Ce vide sera ressenti énergiquement par ses oncles maternels avec lesquels ils partagent des relations excellentes : Haiba  le porte-étendard de la célèbre famille Hommody, Mohamed Said l’intellectuel éclairé, Mohamed Mahmoud l’homme d’Atar, Mohamed Laghdaf sous-contrôle médical-hélas !- à Paris depuis des années, Mohamed l’oncle discret et Ahmed Salem dit Isselmou l’intime du défunt et son homme de confiance ; par ses tentes maternelles encore vivantes : Meylem, Mariem et Rabia qui l’aimaient et le respectaient et qu’il savait entretenir  avec beaucoup d’égards. 

Ce vide sera tout autant ressenti par ses éternels amis intimes, les membres du « Club » : Mohamed Lemine Ould Hamoud dit Elemine le proche cousin et le grand frère très respecté, Mohamed Lemine Ould Cheiguer dit Guemmine ou « Chriv » de nature gai et détendu, Mohamed Ould Bdebba que l’on surnomme «ER Raiss »tout le temps accueillant et disponible, Nezahi Ould Nati l’intime parmi les intimes  qu’il ne cessait de taquiner, Hmeimed le cousin, Baba l’ami distingué et son ancien directeur général, Sidi Mohamed Ould Nemine le cousin, le gendre, le familier parmi les familiers….et j’en oublie, tellement ses amis se recrutaient parmi toutes les couches, toutes les catégories, toutes les régions, toutes les tribus. Il en avait de tous les bords, de tout acabit. 
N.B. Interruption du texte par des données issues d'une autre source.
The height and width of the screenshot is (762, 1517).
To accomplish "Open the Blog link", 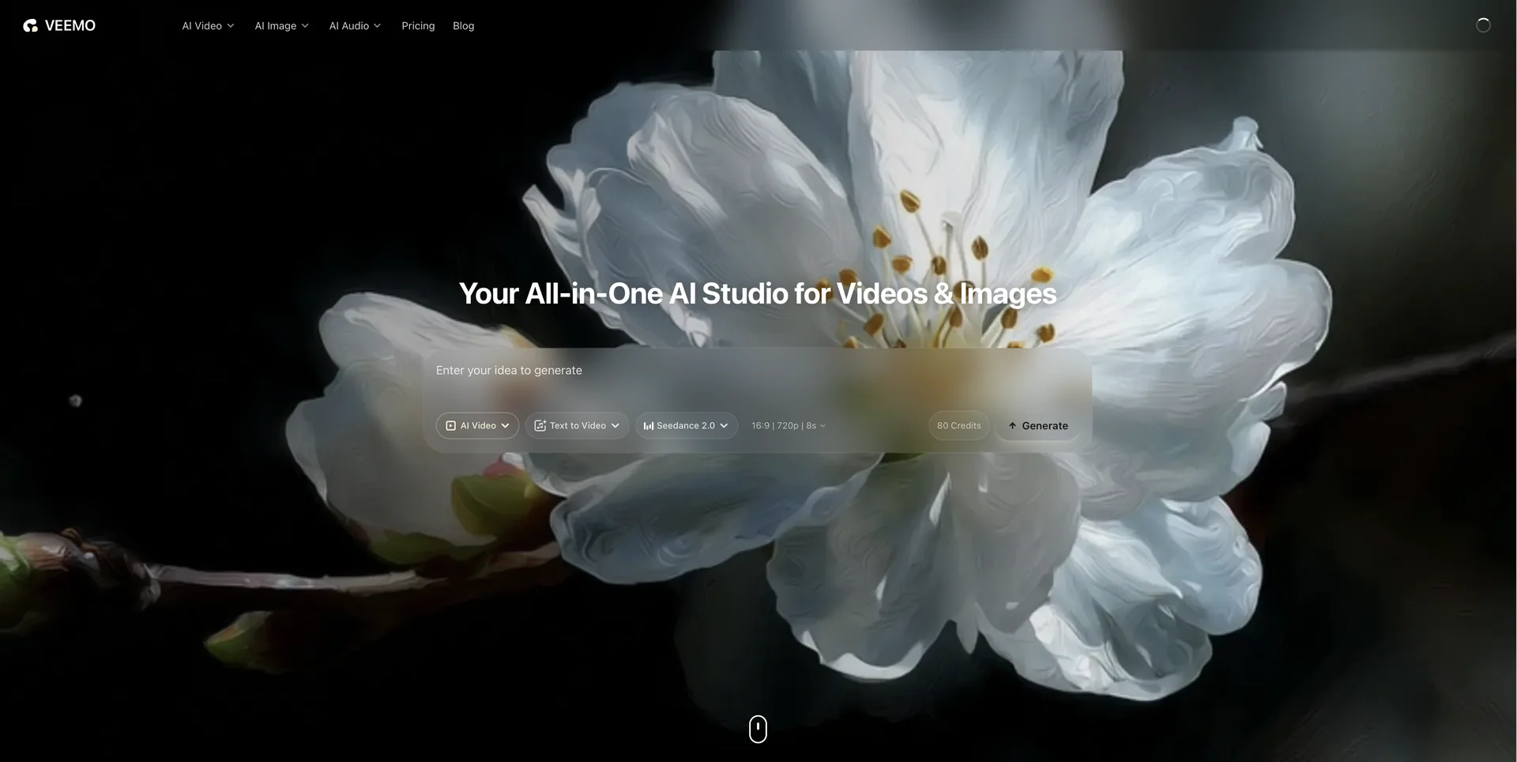I will pos(463,26).
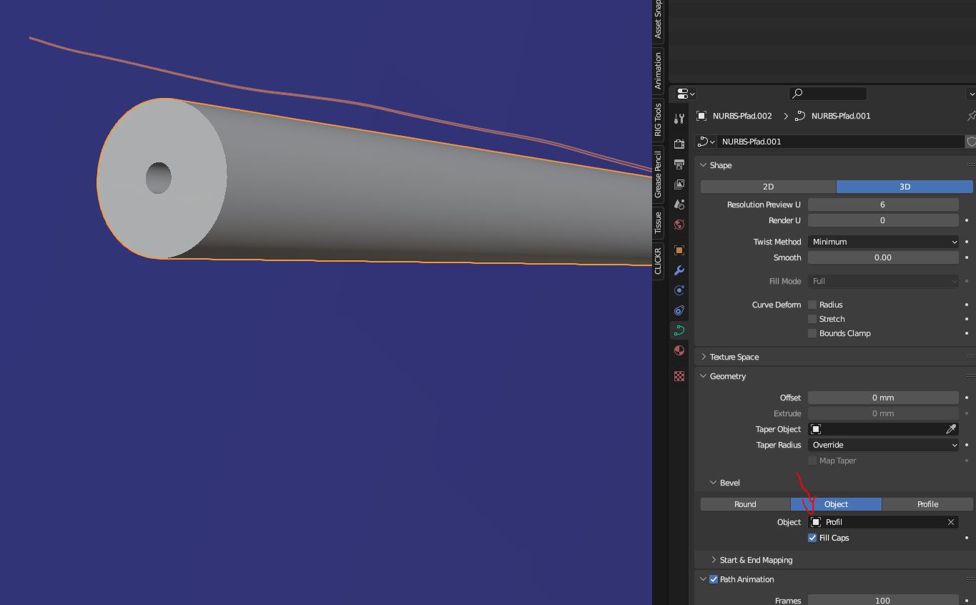Open the Output properties tab
This screenshot has height=605, width=976.
679,164
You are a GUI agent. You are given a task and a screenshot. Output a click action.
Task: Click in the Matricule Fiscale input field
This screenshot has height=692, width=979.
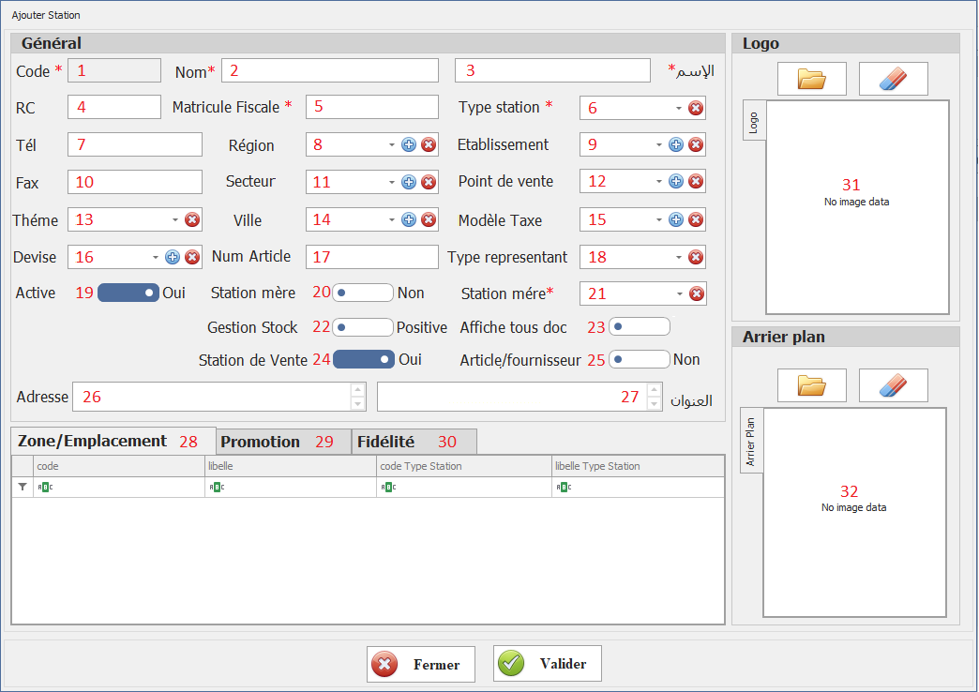pyautogui.click(x=371, y=107)
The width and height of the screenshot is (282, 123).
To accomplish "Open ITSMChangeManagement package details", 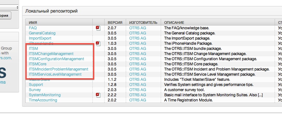I will [x=51, y=54].
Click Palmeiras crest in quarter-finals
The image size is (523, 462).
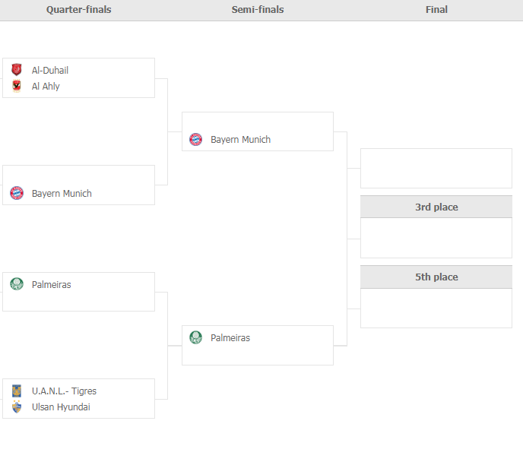tap(17, 284)
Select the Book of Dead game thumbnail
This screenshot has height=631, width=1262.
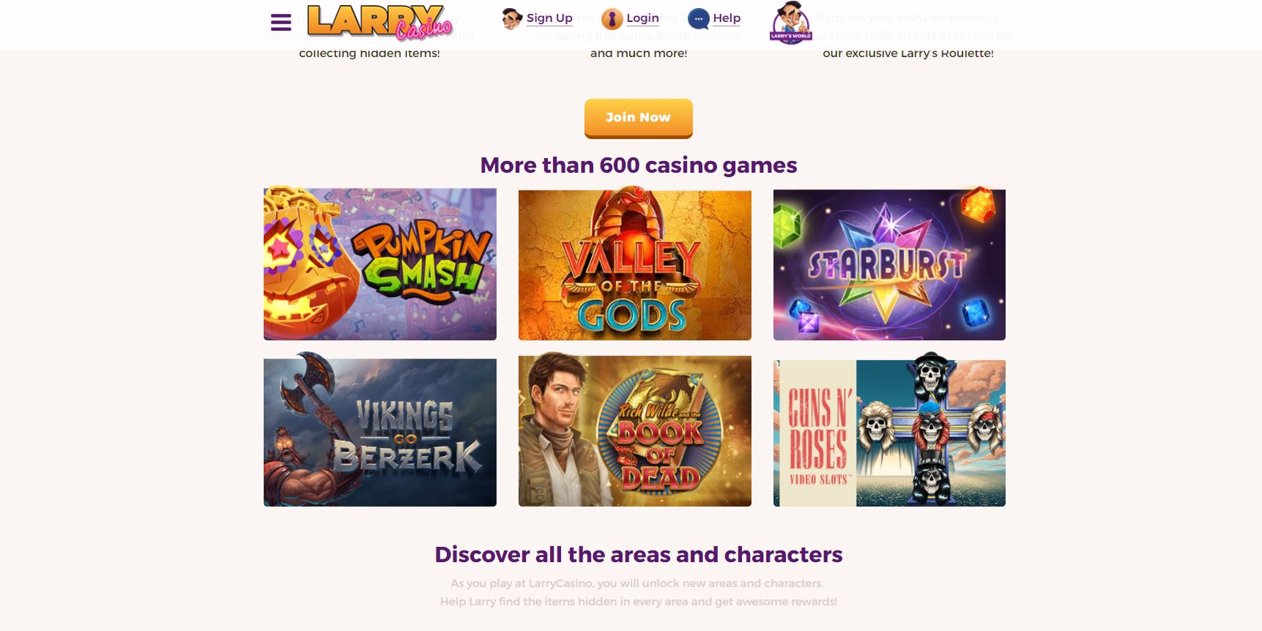pyautogui.click(x=635, y=430)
Que dire de nous autres, habitués de la demeure, abonnés assidus et réguliers, invités à toutes les festivités organisées en permanence, de jour comme de nuit : Mohamed Ould Limam le plus calme et le plus sage, Louah provocateur et plein de bonté, Ammar le compagnon fidèle à la SNIM, moi-même et bien d’autres, peut-être moins réguliers, mais toujours bien accueillis et se sentant confortablement chez eux. 

Que dire aussi des vétérans, Mohamed Lemine Ould Babbe  proche cousin très aimé et admiré, Mohamed Ould Ejiwen le neveu, le spécialise de l’actualité, Babbah le cousin de Méderdra et Werzig le vrai fils de la maison, l’homme des protocoles. 
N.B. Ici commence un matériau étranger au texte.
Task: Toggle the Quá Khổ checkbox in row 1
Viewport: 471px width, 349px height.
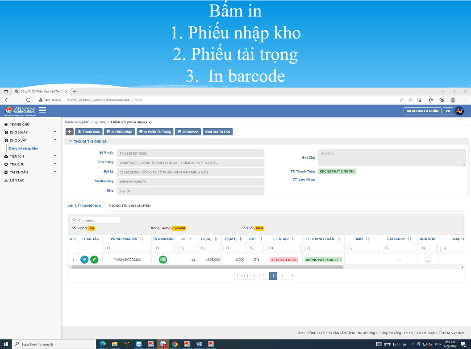Action: (428, 260)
Que dire enfin des neveux, des nièces, des proches parents ; des  cousins en Adrar, au Tagant, au Trarza, en Assaba. 

Que dire pour terminer, sauf cette expression, la seule qui sied en pareille circonstance : »INNA LILLAHI WA INNA ILEIHI RAJIOUNE ». Tirée du Saint Coran, elle est substantiellement intraduisible.   

Que Dieu, le Miséricordieux, accueille Baham, de son vrai nom Mohamed El Hafedh Ould Ahmedou  Ould Cheikh Ould Ejiwen dans son paradis.